Protracted p53-independent stimulation of p21 fuels genomic instability by deregulating the replication licensing machinery

The cyclin-dependent kinase inhibitor p21 is the prototype downstream effector of the tumor suppressor protein p53. Yet, evidence from human cancer and mice models, imply that p21, under certain conditions, can exercise oncogenic activity. The mechanism behind this behavior is still obscure. Within this context we unexpectedly noticed, predominantly in p53 mutant human cancers, that a subset of highly atypical cancerous cells expressing strongly p21 demonstrated also signs of proliferation.

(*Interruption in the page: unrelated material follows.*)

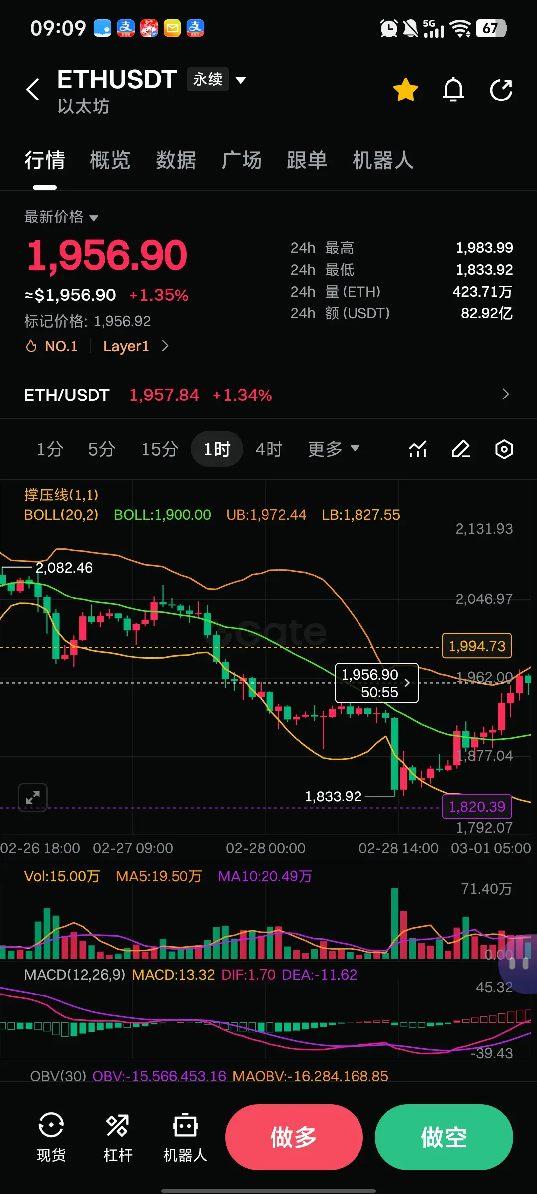
Task: Open chart settings hexagon icon
Action: click(x=504, y=449)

This finding suggests either tolerance to high p21 levels or that p21 per se guided a selective process that led to more aggressive off-springs. To address the latter scenario we employed p21inducible p53-null cellular models and monitored them over a prolonged time period, using high-throughput screening means. After an initial phase characterized by stalled growth, mainly due to senescence, a subpopulation of p21 cells emerged, demonstrating increased genomic instability, aggressiveness and chemo-resistance. At the mechanistic level unremitted p21 production “saturates” the CRL4 and SCF ubiquitin ligase complexes reducing the turn-over of the replication licensing machinery. Deregulation of replication licensing triggered replication stress fuelling genomic instability. Conceptually, the above notion should be considered when anti-tumor strategies are designed, since p21 responds also to p53independent signals, including various chemotherapeutic compounds.